SUPPLIED PASSAGE:
Start of Block

On an impulse, guy tastes the new girl’s drool on her desk after she slept through class. Several days later he develops flu-like symptoms that won’t go away only to find, as said girl will later tell him, that he is having withdrawal symptoms. She gives him some of her spit and he’s cured. Thus our story of two unlikely love-birds begins.
I don’t normally begin with a story synopsis, but in this case the premise, I felt, was more than eye-catching to lead with. And I wasn’t exaggerating on any of it. That’s the entire first episode, basically. In fact, as it follows, he becomes quite obsessed with her and asks her out and they become a couple. All the while she, basically daily like a ritual/routine thing, sticks a finger in her mouth, gets it good and wet with spit, and lets him suck it off her finger. They animate this (and the sound effects) with a little too much focus and deliberateness to make it anything but eye-twitchingly uncomfortable.
Okay, let me back up a bit. You see, she’s a new transfer student and hasn’t made friends and he feels kinda bad for her. Granted it is mostly self-ostracizing since she is quite anti-social, more than a little strange, and sleeps through lunch/study-hall, etc., so she never really bonds with anyone as a result. But he sits next to her and can’t let it go. One afternoon he comes back to class to retrieve his bag and finds her still asleep at her desk, long after class has ended. He wakes her to tell her school is over and to go home and she does. After she leaves, he sees the large pool of drool on her desk from when she was sleeping. Well, you know what happens after that.
Make no mistake, the girl is quite weird and mysterious as the title suggests. Her anti-social behavior and, as later revealed, other strange quirks (the… scissors) make for a character that is bound to either frustrate or fascinate viewers. For me, she was definitely the highlight of the show and one of the main reasons I kept watching despite all of the cringe-worthy drool/spit stuff (which there is a lot of). It also helps that she has a shockingly down-to-earth and real sounding voice actress (for whom this appears to be her debut role) who really sells the weirdness-comes-naturally aspect.
Thankfully the two have a really interesting dynamic of a relationship that you get to watch unfold and develop. There’s more to the spit-swapping I haven’t revealed yet: it can transfer thoughts, emotions, and even, as we later find out, physical abnormalities. Say she gets her knee scuffed and gives him spit, his knee will suddenly also be scuffed. If she is particularly happy, the spit will contain that elated feeling and pass to him. And vice versa, too. It can also transfer thoughts/memories. And it even seems to physically contain them. If she stores spit for him for later (yes, this happens), it’ll still have the properties from when she made it.

End of Block

INFORMATION SHOWN:
Start of Block

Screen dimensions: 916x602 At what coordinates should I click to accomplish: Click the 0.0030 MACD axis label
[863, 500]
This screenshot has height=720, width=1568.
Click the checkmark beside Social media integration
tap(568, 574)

End of Block
Start of Block

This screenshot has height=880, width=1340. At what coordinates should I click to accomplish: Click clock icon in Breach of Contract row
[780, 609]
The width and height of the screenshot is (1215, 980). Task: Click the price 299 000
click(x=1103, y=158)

End of Block

WHAT IS BEING ASKED:
Please reproduce the stretch of the anime review from "I don’t normally" through "but eye-twitchingly uncomfortable.", word for word. The items play no role here.

SOLVED EXERCISE:
I don’t normally begin with a story synopsis, but in this case the premise, I felt, was more than eye-catching to lead with. And I wasn’t exaggerating on any of it. That’s the entire first episode, basically. In fact, as it follows, he becomes quite obsessed with her and asks her out and they become a couple. All the while she, basically daily like a ritual/routine thing, sticks a finger in her mouth, gets it good and wet with spit, and lets him suck it off her finger. They animate this (and the sound effects) with a little too much focus and deliberateness to make it anything but eye-twitchingly uncomfortable.